Не вытерпел я все-таки. Достовалов и сосед, и свой человек.
— Куревом не богат, товарищ?
В кармане у меня набралось со щепотку махры.
— Дерни разок, чего уж…
Двухэтажные нары битком набиты, и на полу вповалку, впритык друг к другу арестанты. Ворочаются, чешутся: вши, клопы осилили.
— Ты из флотилии Виноградова, не ошибаюсь, товарищ;?
Помигивала цигарка, прячась в горсти.
— Тоскуешь? Брось, не кручинься, за решеткой теперь лучшие люди. Набирайся ума-разума. В тюрьме, заметь, быстро растут и мужают.
Растут? Картошка в подвале, дядя, тож растет.

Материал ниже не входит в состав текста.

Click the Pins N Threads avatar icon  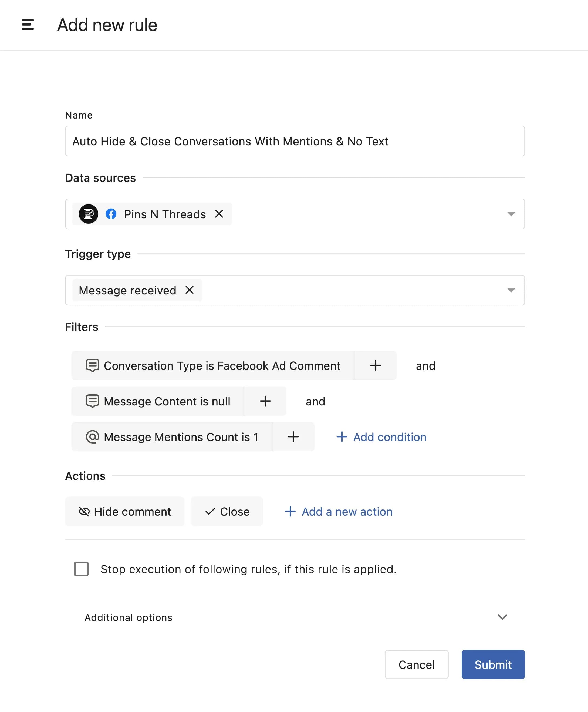coord(88,214)
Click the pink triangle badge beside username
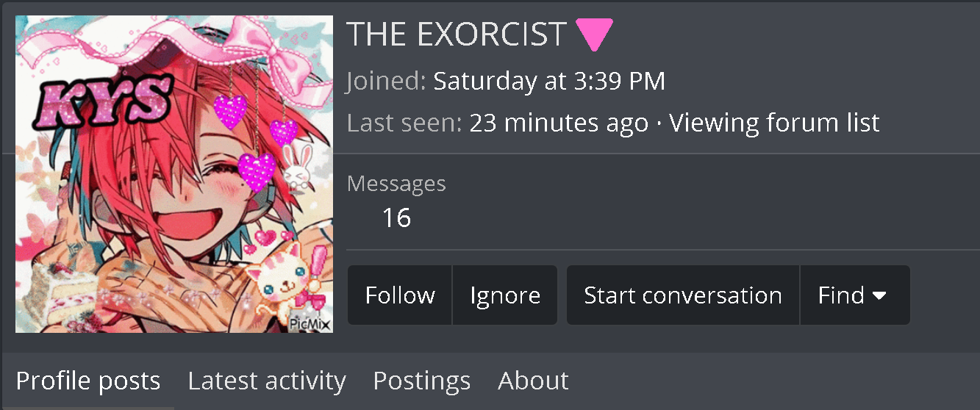980x410 pixels. (x=594, y=35)
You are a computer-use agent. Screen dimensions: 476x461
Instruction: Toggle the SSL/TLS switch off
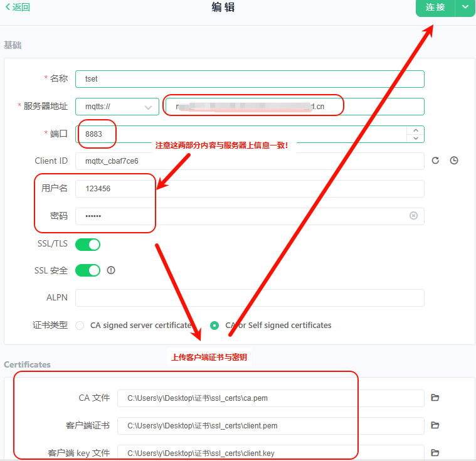[88, 244]
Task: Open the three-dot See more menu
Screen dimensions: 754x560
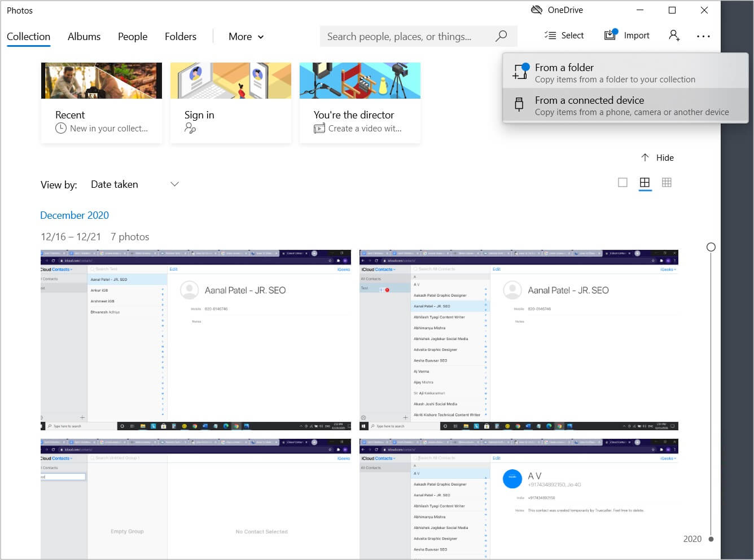Action: [x=703, y=36]
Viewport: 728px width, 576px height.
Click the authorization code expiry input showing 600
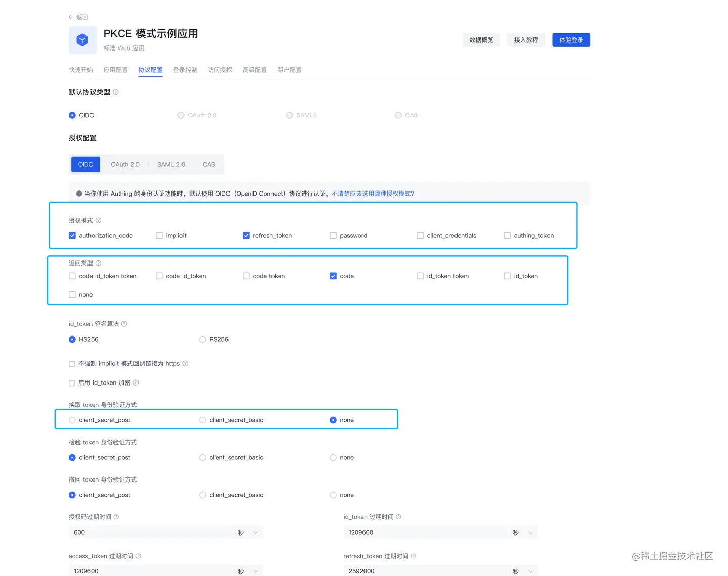(x=150, y=532)
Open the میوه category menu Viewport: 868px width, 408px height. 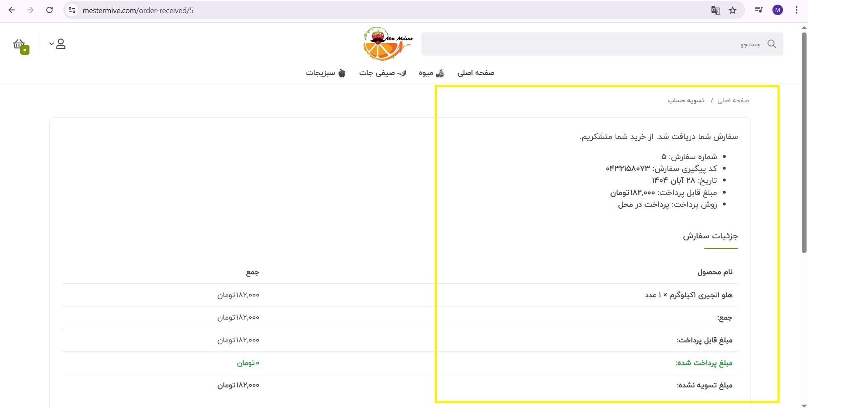[431, 73]
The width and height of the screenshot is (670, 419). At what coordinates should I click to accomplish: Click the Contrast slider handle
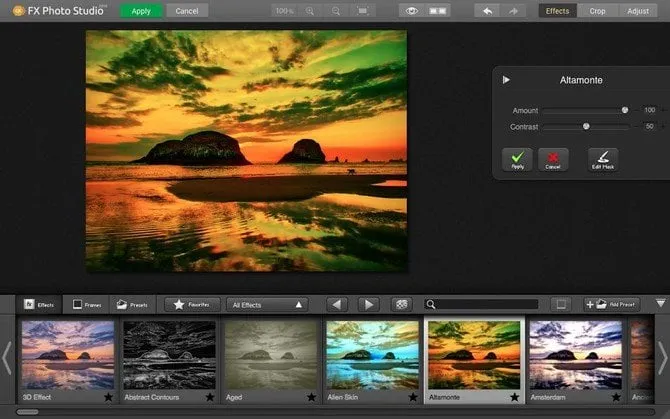(x=586, y=126)
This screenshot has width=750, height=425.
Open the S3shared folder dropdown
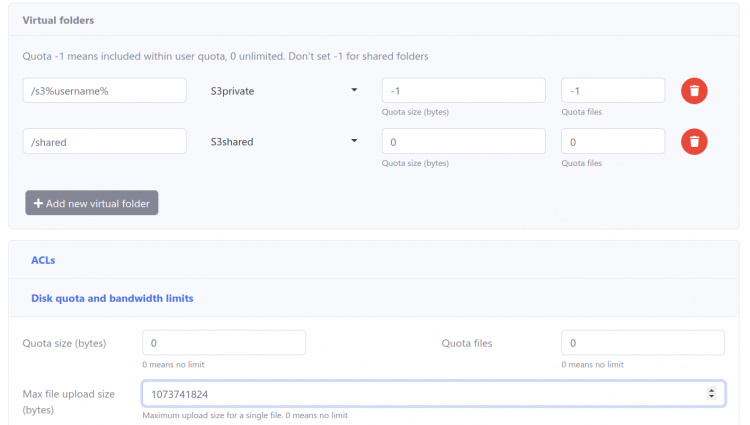[284, 142]
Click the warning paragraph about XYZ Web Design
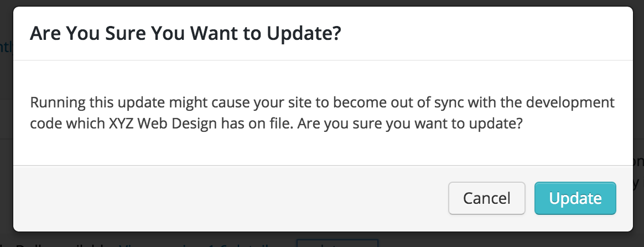 (x=322, y=112)
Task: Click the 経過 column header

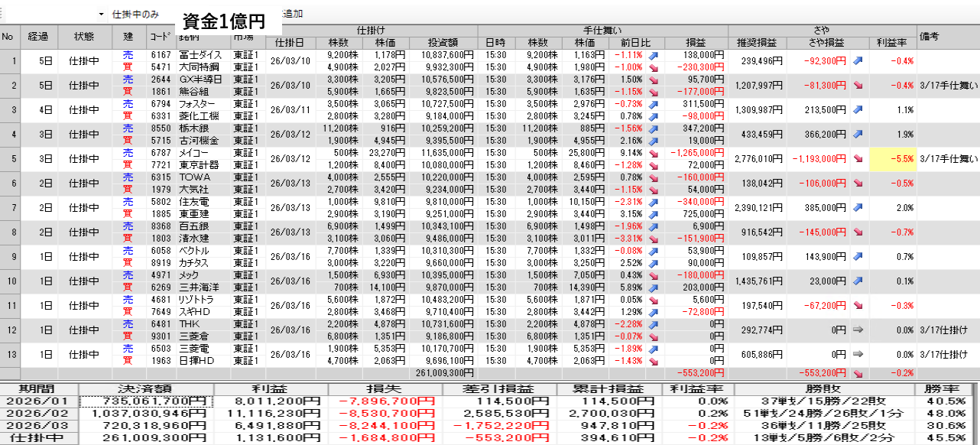Action: click(38, 36)
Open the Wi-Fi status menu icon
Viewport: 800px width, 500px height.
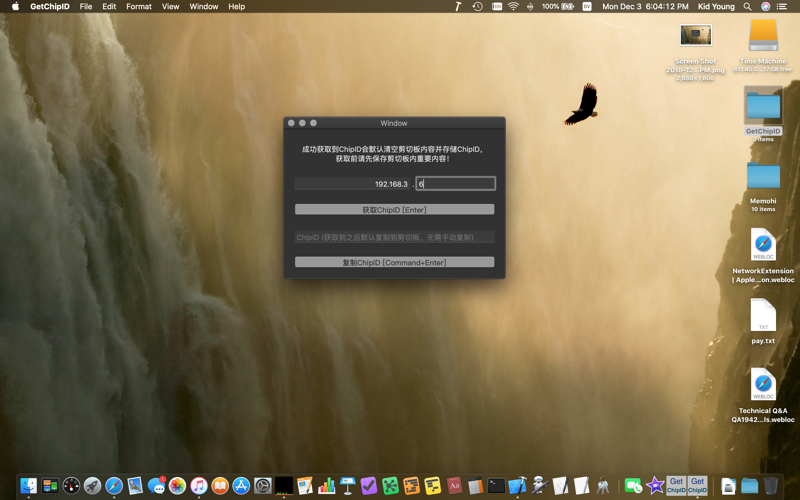tap(513, 6)
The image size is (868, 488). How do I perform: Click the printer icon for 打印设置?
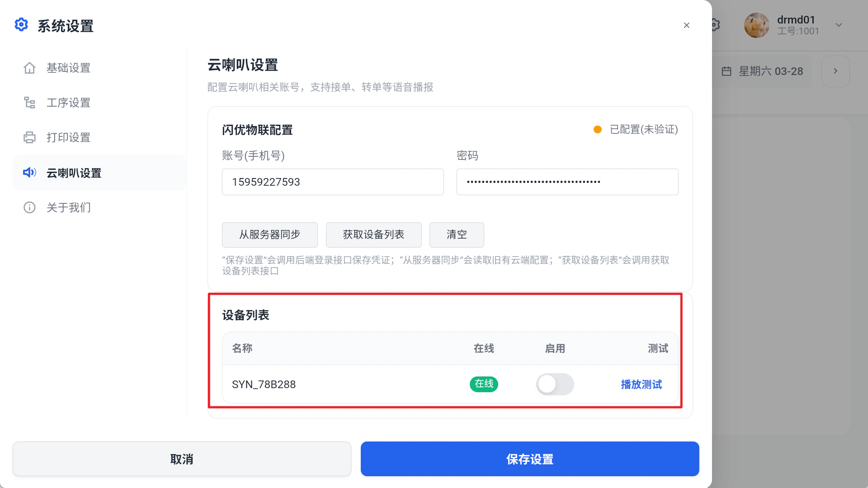click(29, 137)
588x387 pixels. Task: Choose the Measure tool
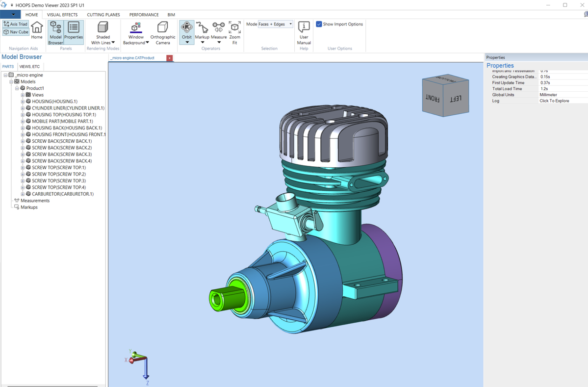219,29
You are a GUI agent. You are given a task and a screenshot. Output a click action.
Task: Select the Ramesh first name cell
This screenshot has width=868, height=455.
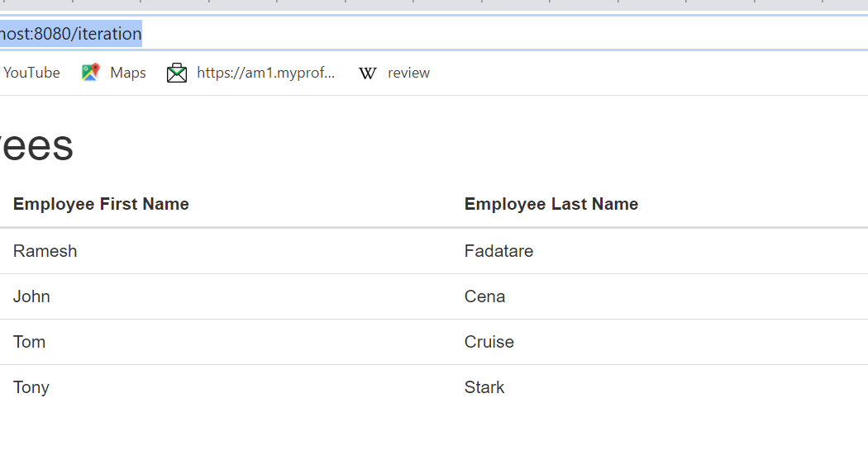tap(45, 251)
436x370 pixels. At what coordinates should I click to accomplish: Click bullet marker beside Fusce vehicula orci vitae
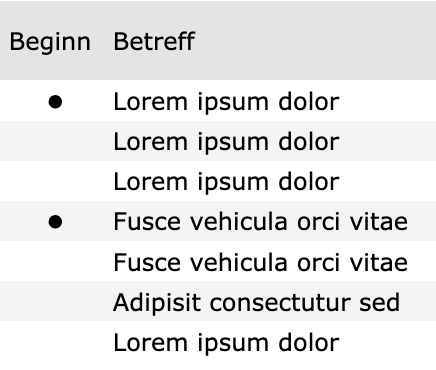click(55, 222)
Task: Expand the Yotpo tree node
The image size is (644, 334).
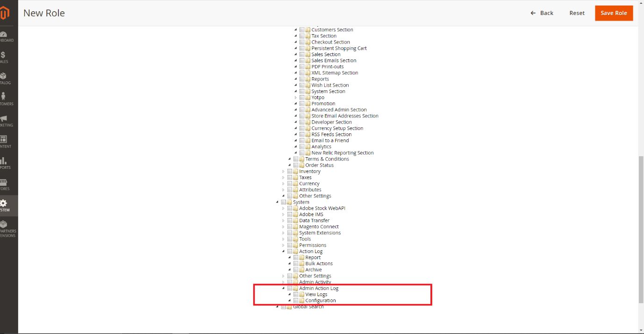Action: tap(295, 98)
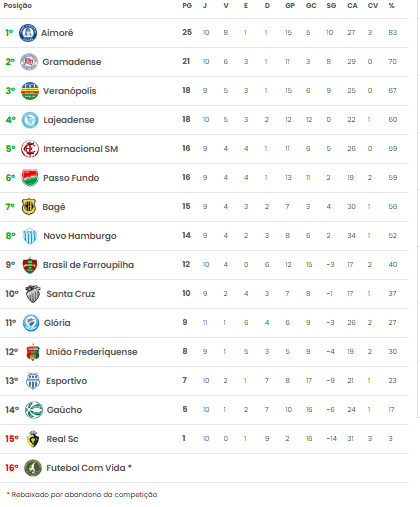Open the Glória club crest

31,323
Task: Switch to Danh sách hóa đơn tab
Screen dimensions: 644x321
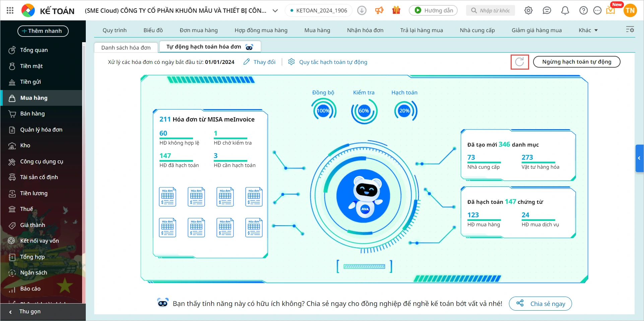Action: pyautogui.click(x=126, y=48)
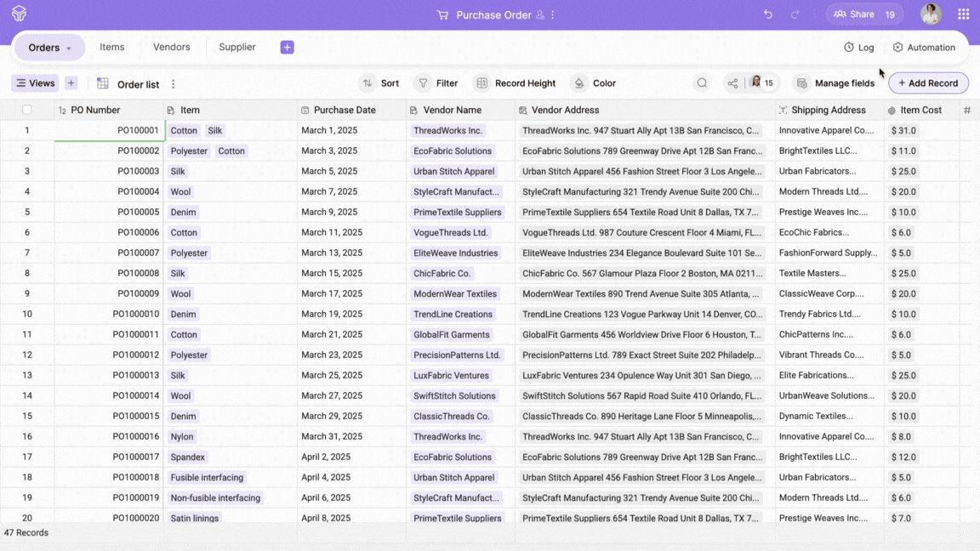Open Manage fields
Viewport: 980px width, 551px height.
(x=835, y=83)
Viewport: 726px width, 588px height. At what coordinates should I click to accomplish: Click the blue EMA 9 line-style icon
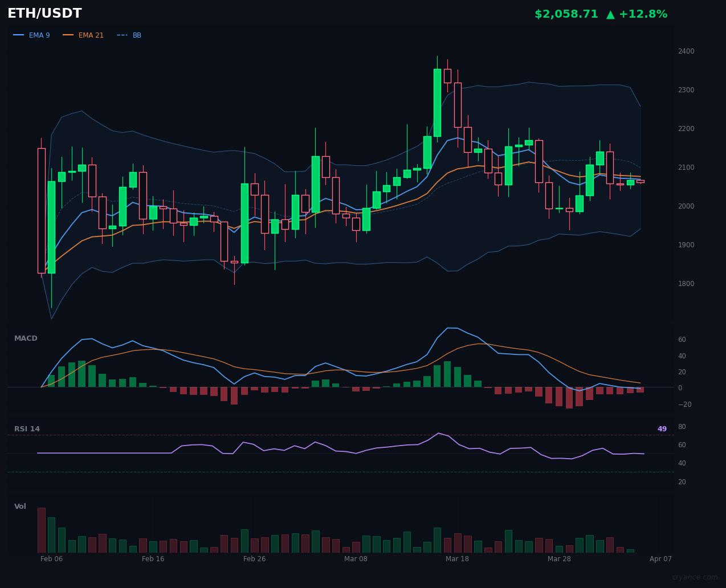(18, 35)
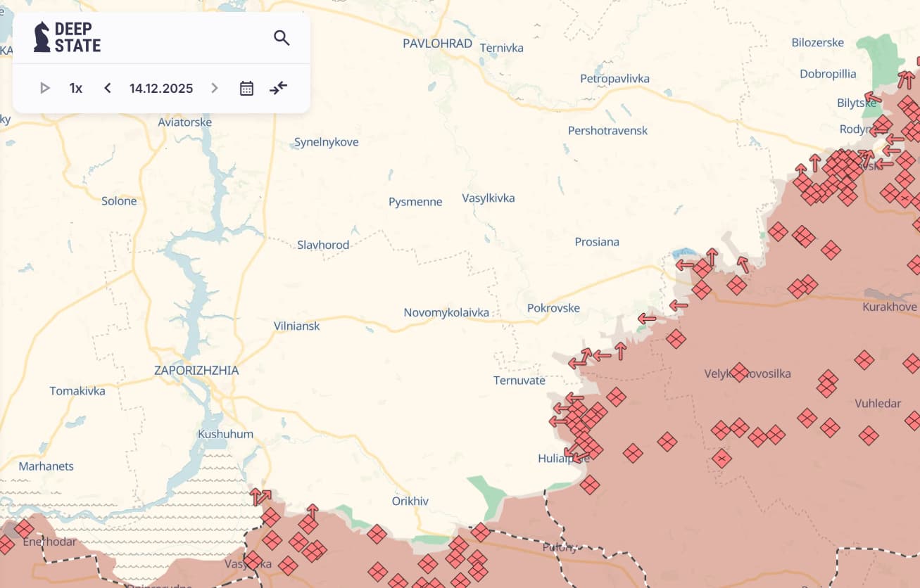920x588 pixels.
Task: Go to the next date arrow
Action: point(215,88)
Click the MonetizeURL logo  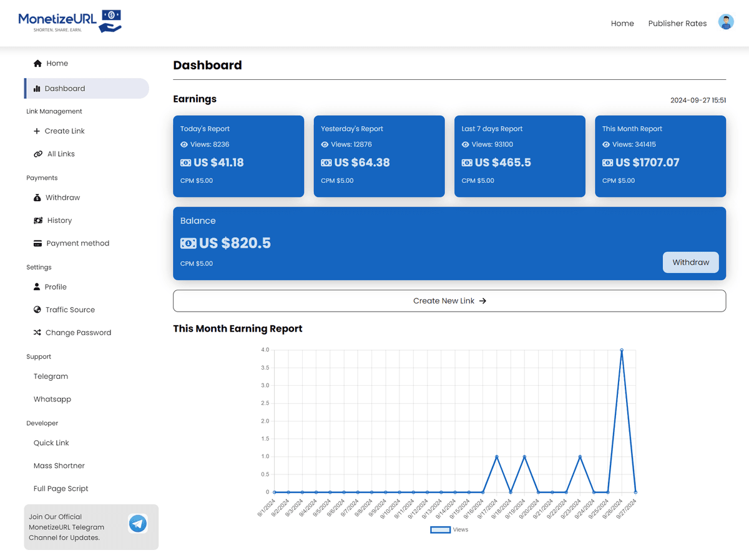71,21
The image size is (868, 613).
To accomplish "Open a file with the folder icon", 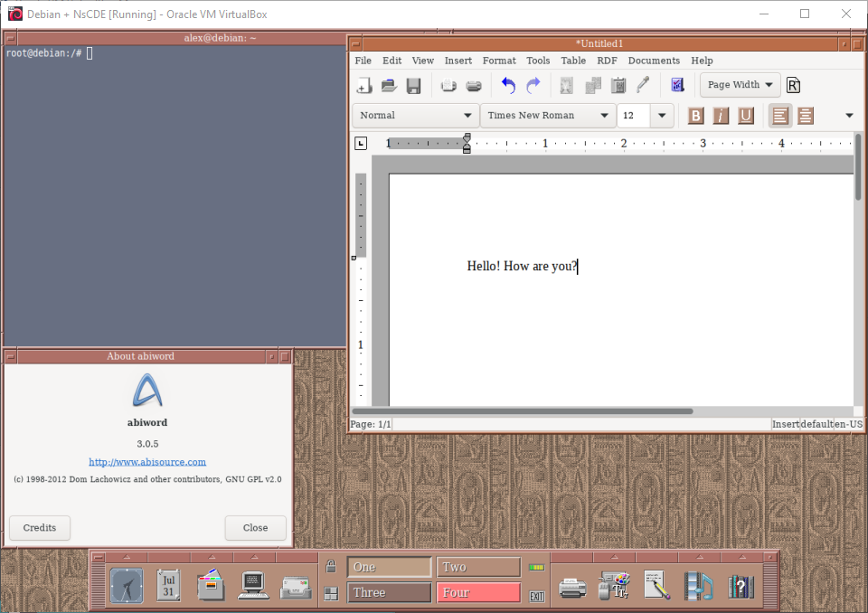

Вспоминались изможденные, хилые, как бы теменью порожденные ростки, — ну, уж коль это рост, так что и звать бледной немочью?
— Почему о Достовалове спрашиваешь?
— Из одиночки стучат: в отряд Достовалова проник провокатор.
* * *
Рассчитана камера человек на тридцать. Нас наберется более сотни. Штатские и военные. Мастеровщина и деревенские. Взрослые и ребята.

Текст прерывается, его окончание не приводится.